L’ancien ambassadeur Daniel Caron rappelle également qu’on compte plus de 1,2 million de Canadiens d’origine ukrainienne qui sont autant d’électeurs potentiels que tente de séduire la politique étrangère de Stephen Harper.

Les retombées politiques attendues sur la scène domestique canadienne par le gouvernement en place ne peuvent donc être mises de côté si l’on cherche à comprendre la défiance manifestée par Stephen Harper vis-à-vis de son homologue russe.

Un tournant majeur dans les relations russo-canadiennes

Alors que même durant la Guerre froide les deux pays entretenaient une collaboration, et que en 2012 encore, Stephen Harper s’était lui-même rendu en Russie dans le but d’amorcer une coopération multi-sectorielle (sciences, technologie, coopération minières…), le conflit ukrainien a profondément antagonisé le Canada avec son voisin Arctique.

Lors du G20 de novembre dernier, le Premier ministre Harper avait déclaré au Président russe «J’imagine que je vais vous serrer la main, mais je n’ai qu’une seule chose à vous dire: vous devez sortir d’Ukraine». Une déclaration à la tonalité provoquante inédite qui incarne le raidissement sans précédent des tensions entre le Canada et la Russie.

Pourtant, l’ancien ambassadeur canadien en Ukraine se veut très clair: s’il était nécessaire d’adopter un ton ferme pour condamner les ingérences russes en Ukraine et la dégénérescence militaire du conflit, le Canada ne peut pas se permettre de rompre le dialogue avec Moscou comme le gouvernement Harper s’efforce actuellement de le faire.

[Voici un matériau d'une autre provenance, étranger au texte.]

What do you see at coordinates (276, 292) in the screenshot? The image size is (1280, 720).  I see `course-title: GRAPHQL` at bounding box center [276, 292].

«Nous devrons rebâtir une relation constructive, quand ce sera possible, nous devrons à nouveau collaborer» ajoute l’ancien ambassadeur.

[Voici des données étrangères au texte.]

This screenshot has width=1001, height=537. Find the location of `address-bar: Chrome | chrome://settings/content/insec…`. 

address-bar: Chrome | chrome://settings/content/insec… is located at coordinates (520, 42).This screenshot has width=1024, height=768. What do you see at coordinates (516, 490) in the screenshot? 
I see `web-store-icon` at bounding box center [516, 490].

Sur de nombreux dossiers, une coopération russo-canadienne est plus que souhaitable que ce soit en matière commerciale, de sécurité, ou encore et surtout de coopération dans la zone arctique.

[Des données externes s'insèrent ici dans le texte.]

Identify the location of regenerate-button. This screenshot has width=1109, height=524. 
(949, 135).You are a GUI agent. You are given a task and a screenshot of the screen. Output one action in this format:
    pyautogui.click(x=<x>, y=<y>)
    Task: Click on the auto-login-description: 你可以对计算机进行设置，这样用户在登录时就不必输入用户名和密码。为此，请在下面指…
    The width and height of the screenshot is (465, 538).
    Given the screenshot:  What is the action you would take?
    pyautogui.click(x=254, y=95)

Minsk II, une solution diplomatique viable?

Les accords de Minsk II signés le 11 février dernier qui s’articulaient essentiellement autour du cessez le feu et d’une réforme constitutionnelle sont déjà très critiqués voire déjà proclamé obsolètes par certains commentateurs.

Néanmoins, l’ancien diplomate à Kiev nuance ce pessimisme. Selon lui, les accords Minsk II sont encore dans une période de tâtonnement et il n’est pas pertinent de leur faire un procès à si court terme, pour cette raison «les mois à venir seront cruciaux et difficiles».

Interrogé sur l’éventualité d’une livraison d’armes canadiennes aux forces ukrainiennes, l’ancien diplomate a expliqué qu’il ne devrait pas être du ressort du Canada de fournir des armes à un pays qui relève d’avantage du champ de l’action de l’Union européenne.

De même, il nous à fait part de sa crainte qu’une telle action prenne la forme «d’une décision bilatérale du Canada pour satisfaire certains intérêts de politique domestique».